Mais plus le gouvernement tarde à s’attaquer à l’éléphant surdimensionné dans la pièce – le secteur pétrolier et gazier – plus le risque de ne pas atteindre l’objectif du Canada pour 2030 augmente. Les émissions des entreprises du secteur fossile augmentent depuis des années, alors que celles-ci diminuent dans les autres secteurs de l’économie.
Le cadre publié par le gouvernement fédéral pour plafonner les émissions du secteur pétrolier et gazier reconnaît que l’industrie, laissée à elle-même, ne contribuera pas à sa juste mesure aux efforts nationaux du Canada en matière de climat.
Toutefois, la proposition actuelle prévoit que la réglementation n’entrera en vigueur qu’en 2026, soit cinq ans après que le gouvernement fédéral a promis un plafonnement sur les émissions.
L’importance d’une transition juste
Il ne sera pas possible d’avancer rapidement sans travailler avec les gens pour rendre l’économie plus durable d’une manière équitable et inclusive. Partout dans le monde, des acteurs de droite s’efforcent d’éroder les progrès durement acquis et de semer la désinformation sur les changements climatiques.
Ces tactiques se sont avérées efficaces parce que les décideurs n’ont pas défendu des politiques climatiques telles que des programmes d’emplois verts et les projets d’énergies renouvelables communautaires, qui placent les intérêts des travailleurs au-dessus de ceux des lobbies de l’industrie et des actionnaires.
Les décideurs n’ont pas non plus engagé les fonds publics nécessaires. Des pays comme le Canada ont plutôt donné la priorité à des mécanismes de marché tels que la tarification du carbone comme solution principale aux changements climatiques.
C’est pourquoi il est si important de veiller à ce que les travailleurs et les communautés ne soient pas laissés derrière et qu’ils aient leur mot à dire dans la planification de leur avenir commun. Lors de la COP28, les parties ont convenu d’un programme de travail pour discuter de la voie à suivre pour une transition juste, ce qui élargit la portée de la conversation publique limitée que nous avons à ce sujet au Canada.

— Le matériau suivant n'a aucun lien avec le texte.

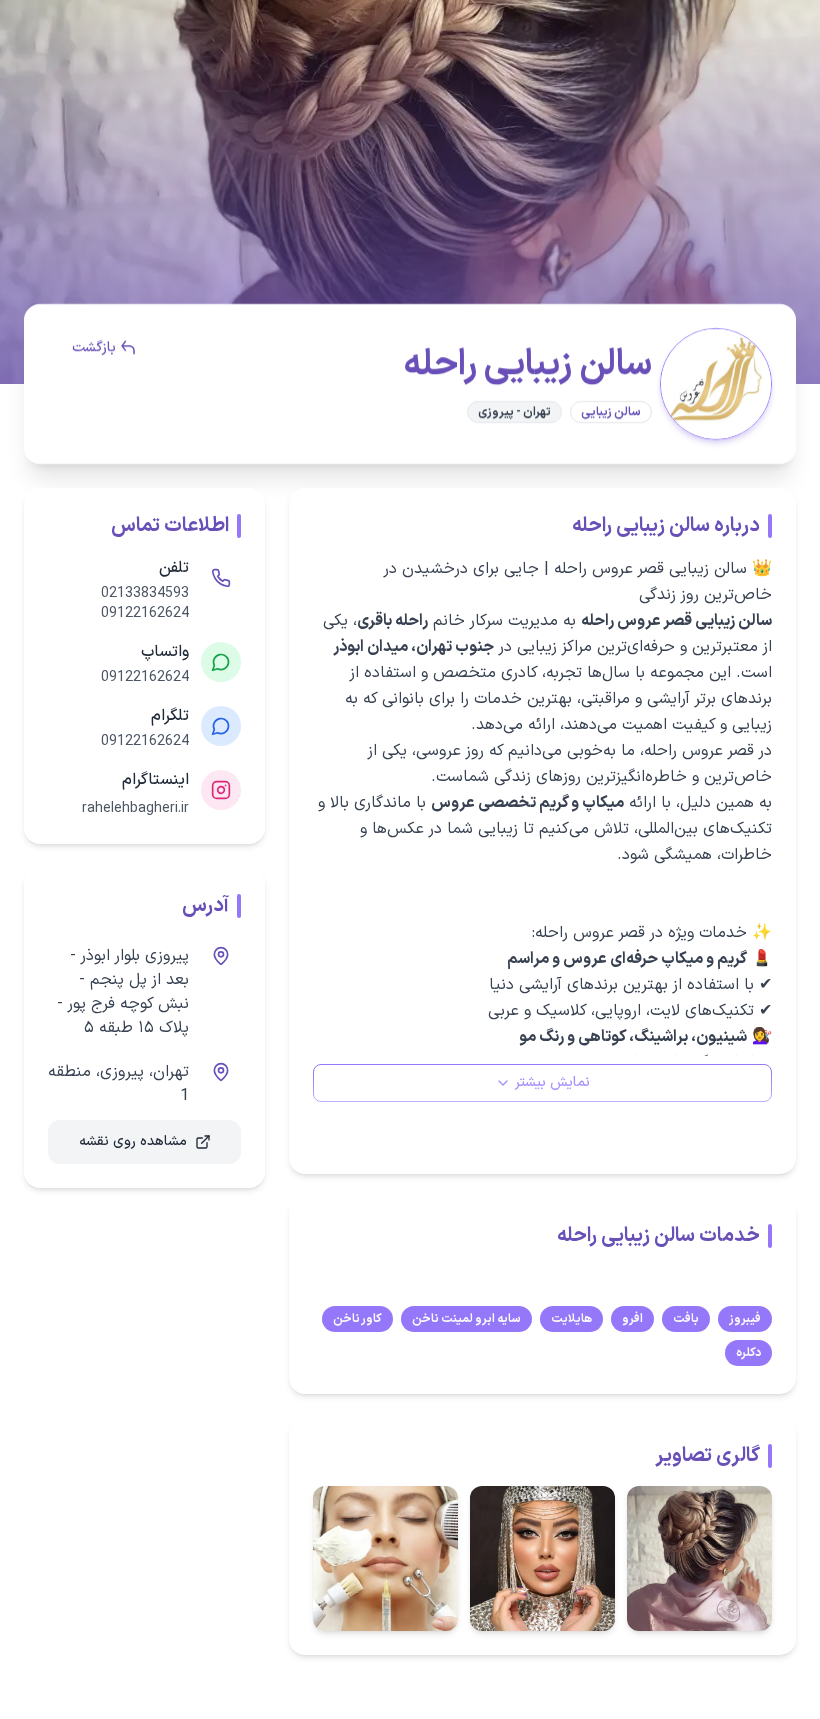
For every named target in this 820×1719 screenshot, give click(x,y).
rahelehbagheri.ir (135, 808)
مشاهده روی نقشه (133, 1141)
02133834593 (145, 594)
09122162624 (145, 614)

Le gouvernement fédéral a édulcoré le concept pour se concentrer sur les emplois durables. Une proposition de loi sera bientôt soumise au Sénat. Celle-ci obligerait le gouvernement à planifier et à faire rapport sur l’impact de la transition sur les emplois – une contribution importante, mais insuffisante, au programme de travail né de la COP28.
Lorsqu’il élabore les plans prévus par la législation, le gouvernement doit soutenir les efforts de transition régionaux et locaux par le biais d’accords de planification pour la carboneutralité avec les organisations et les gouvernements autochtones, provinciaux et territoriaux.
Un guide créé par Sacred Earth Solar – une organisation dirigée par des femmes autochtones – ainsi que par d’autres groupes autochtones et écologistes, montre comment les communautés autochtones ouvrent déjà la voie en tant que plus grands propriétaires d’énergies renouvelables du pays (en dehors des services publics).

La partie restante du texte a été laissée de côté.